Alex's favorite restaurant is a buffet-style Chinese restaurant downtown. Each time he goes, he chooses 2 appetizers and 1 entree. If the restaurant has four appetizers and 5 entrees to choose from, how many, times could Alex go to the restaurant without choosing the same combination of dishes?
I know how to do this question. My question is : Is this a permutation or combination? If you can you please solve this by using the formula like nPr or nCr?
I would consider it a "combination" , assuming that the order that you choose the appetizers should not matter
Number of ways
= C(4,2) x C(5,1)
= 6x5
= 30
To determine whether this problem involves permutations or combinations, we need to consider whether the order of the chosen dishes matters.
In this case, since the order of the dishes does not matter, it is a combination problem. We want to find the number of ways we can choose 2 appetizers out of 4 and 1 entree out of 5.

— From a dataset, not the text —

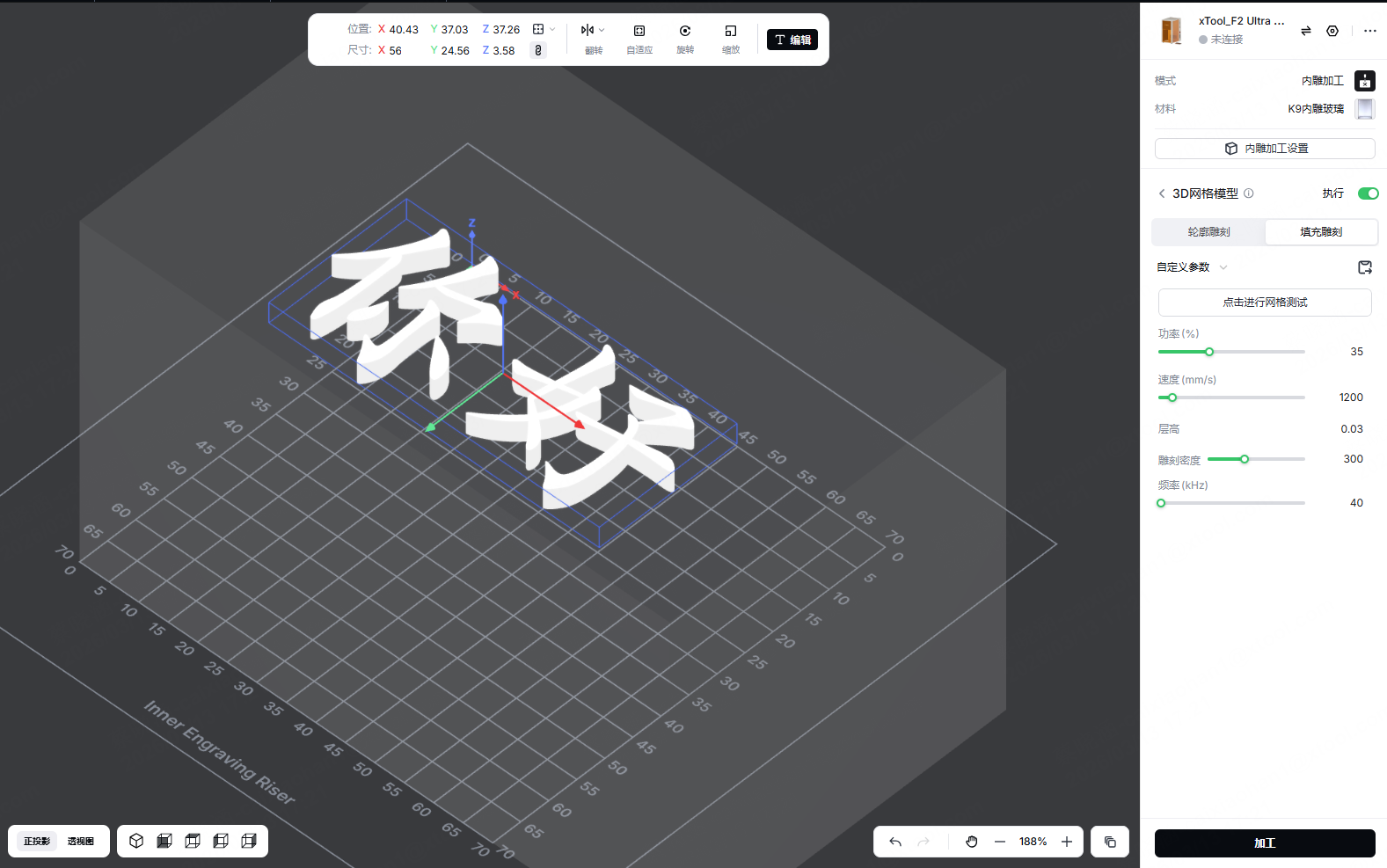Viewport: 1387px width, 868px height.
Task: Switch to 透视图 perspective view
Action: (x=81, y=842)
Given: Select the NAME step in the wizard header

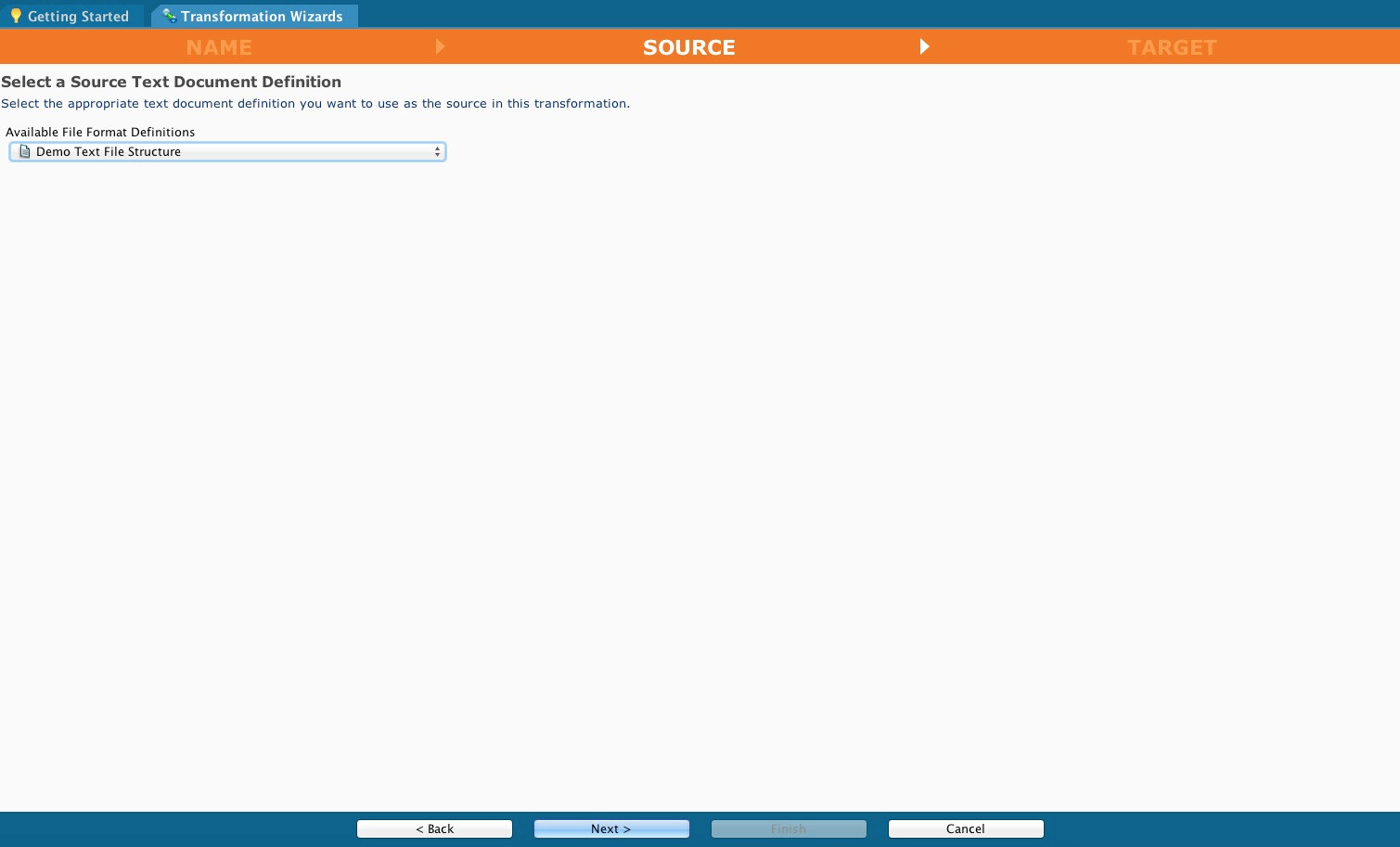Looking at the screenshot, I should coord(219,46).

To solve this using the combination formula nCr, where n represents the total number of items to choose from and r represents the number of items to be chosen, we have:
Number of ways to choose the appetizers: 4C2 = 4! / (2! * (4-2)!) = 6
Number of ways to choose the entree: 5C1 = 5! / (1! * (5-1)!) = 5
Since the choices of appetizers and entrees are independent, we can multiply the number of ways for each to find the total number of different combinations:
Total number of different combinations = 6 * 5 = 30.
Therefore, Alex could go to the restaurant without choosing the same combination of dishes 30 different times.